The “consistency of the responses,” coupled with the “seriousness of the issues,” called for an investigation, the memo states.

California Highway Patrol investigators drew on interviews, time sheets, dispatch call records, digital data from patrol cars and subpoenaed mobile phone records showing officers’ movements to prove the overtime practices, according to extensive investigative records the department provided for 18 of the officers. The audit period was January 2016 through March 2018.

Caltrans conducted its own audit of the MAZEEP program in 2021, identifying shortcomings in the department’s verification of CHP invoices, its verification of CHP’s wages and benefits and maintenance of source documents, among other findings.

The department did not respond to questions by a deadline this week about whether it had disciplined any employees.

Mass firings at Highway Patrol

The CHP hasn’t said exactly how many officers it dismissed or disciplined.

Administrative Law Judge Teri Block, in a case summary included in an April 14, 2021 order in a State Personnel Board appeal of one officer’s discipline, said 86 officers and sergeants were investigated and 42 were dismissed.

Many officers appealed the discipline, including some young officers who reported only a couple hours of unworked overtime, said Cooley, the attorney, who represented many of the officers in the appeals. Administrative law judges rejected most of their appeals, he said.

Block issued a decision that was an outlier among the determinations, clearing a young officer of all charges, which was later overturned, Cooley said.

In her order, Block identified policy violations, but found managers failed to enforce policies, failed to inform officers of them and had themselves charged for overtime the same way before their promotions, establishing a practice that the dismissed officer had followed like anyone else.

Overtime in CHP commands

Part of what convinced Block was testimony from at least one sergeant who said overtime shifts were treated the same way in East L.A. as they were at CHP offices in Oakland, Hayward, Dublin and Marin.

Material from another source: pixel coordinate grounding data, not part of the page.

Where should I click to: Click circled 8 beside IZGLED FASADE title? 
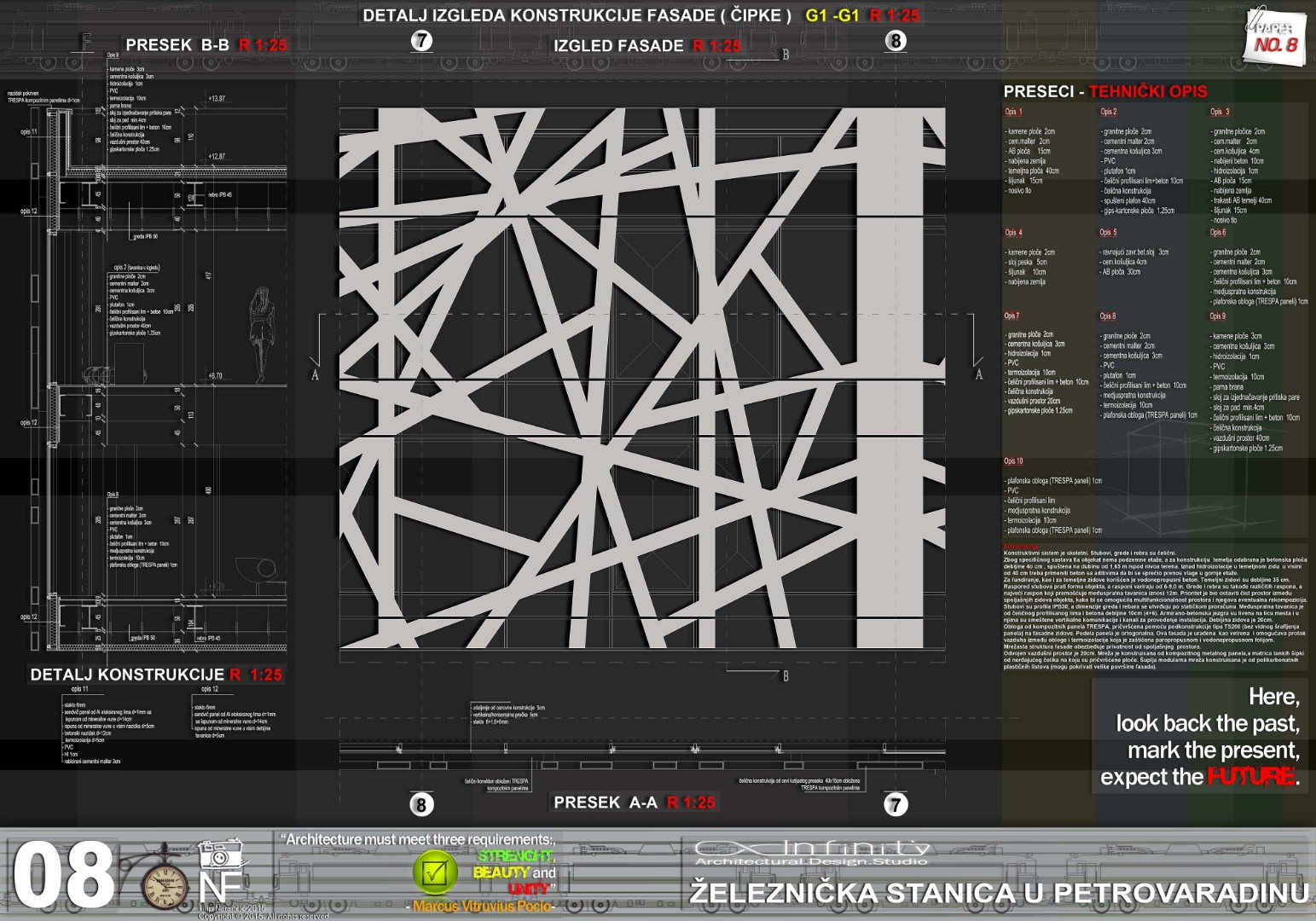click(x=895, y=41)
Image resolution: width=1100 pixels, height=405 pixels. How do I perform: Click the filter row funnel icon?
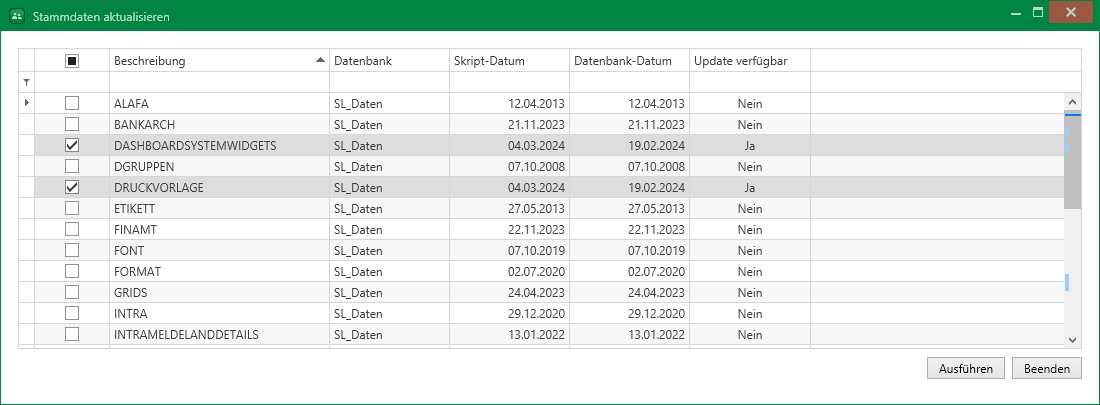[27, 82]
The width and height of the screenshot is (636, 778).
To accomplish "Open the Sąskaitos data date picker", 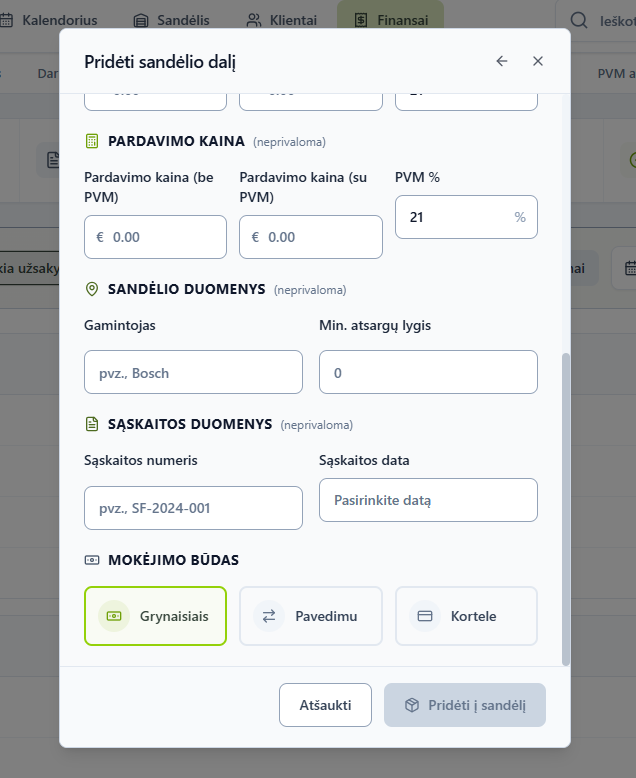I will pos(428,500).
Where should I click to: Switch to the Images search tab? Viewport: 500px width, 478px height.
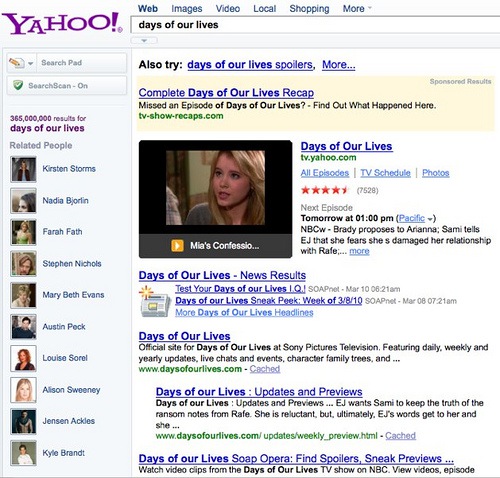[187, 8]
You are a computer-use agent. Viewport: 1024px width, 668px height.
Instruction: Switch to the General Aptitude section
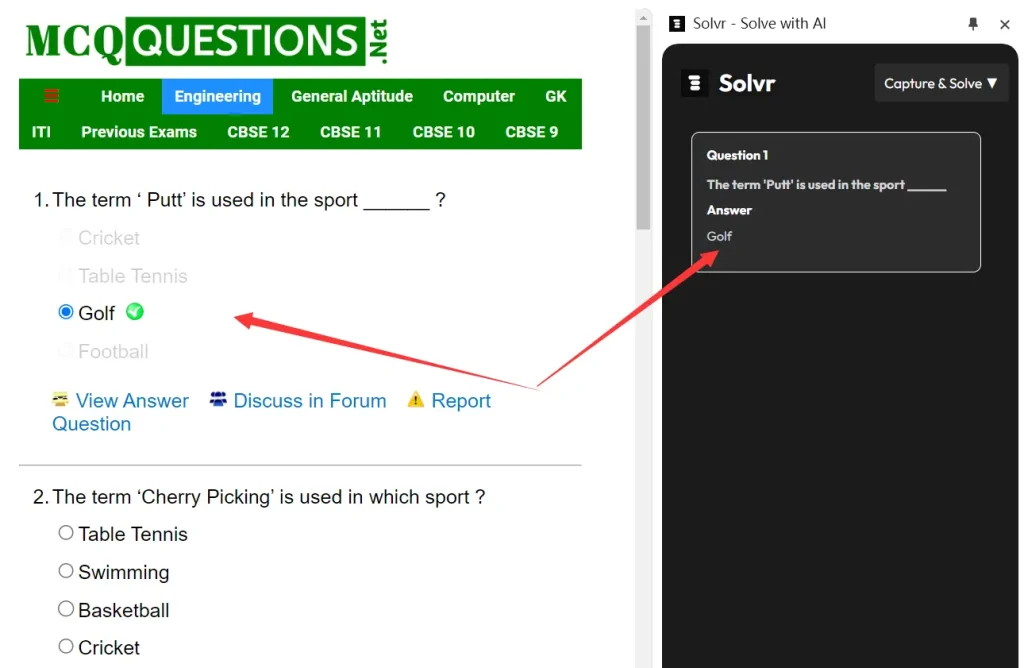pyautogui.click(x=352, y=96)
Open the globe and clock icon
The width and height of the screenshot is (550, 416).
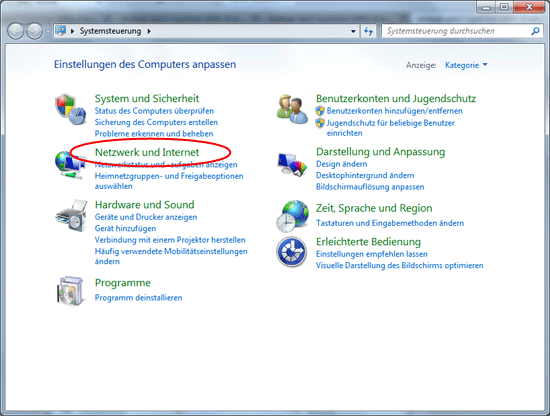(293, 216)
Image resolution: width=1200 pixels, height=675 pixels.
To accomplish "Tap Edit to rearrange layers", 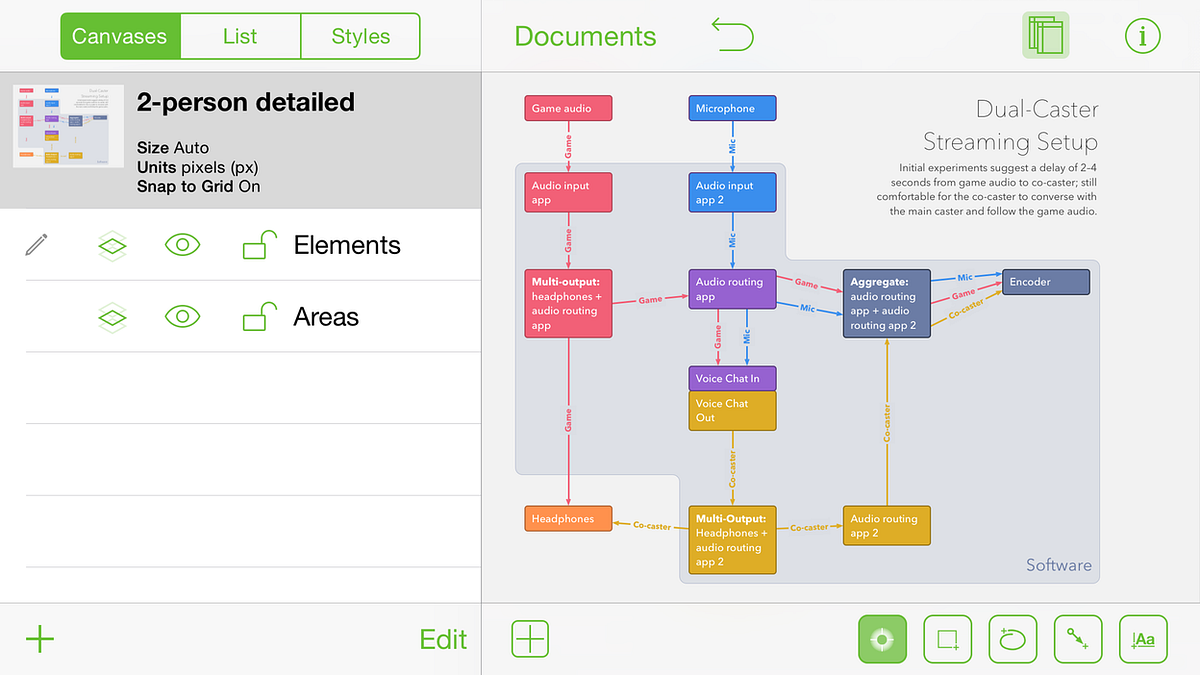I will [443, 639].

She also found credible a sergeant’s testimony that CHP officers are often released early from mandatory training assignments, but are paid for the full sessions.

Those claims were a centerpiece of the accused officers’ criminal defense, according to court documents prepared by their defense attorneys.

The court documents claim CHP officers are routinely paid for unworked hours all over the state in a variety of assignments, including dignitary and parade security assignments that had been worked by some of the department’s highest-ranking officials.

Four retired CHP officials said in a July 7 court document that it’s common to work less than a full shift and receive full pay.

Among them was former CHP Chief Art Acevedo, who had been a captain of the East L.A. station.

Acevedo said in his statement that former CHP Commissioner Warren Stanley, who led the department at the time of the East L.A. investigation, had “in essence, singled out and decimated an entire CHP command for a practice the CHP knew or should have known about, and for a practice I, and many others, strongly believe extends beyond the East Los Angeles Station.”

Acevedo added in his statement that the CHP had the right to change course, but that it should have placed the “entire work force on notice” before implementing changes, rather than “scapegoating” the East L.A. officers.

Garrett, the former CHP Southern Division commander, announced at the February 2019 press conference that the CHP was investigating what he said was “abhorrent” misconduct at the East L.A. command.

But Garrett assured reporters that the fraudulent activity, as he called it, was limited to the one station.

“We have found nothing to lead us to believe that what happened in East Los Angeles was anything other than a specific aberration,” Garrett said. “That’s it.”

He said the department conducted initial assessments at all 103 CHP commands around the state, while adding that the department was working with 32 investigators from the Attorney General’s Office to conduct more in-depth inspections.

The CHP didn’t respond to The Bee’s questions about whether it has found similar overtime practices anywhere else.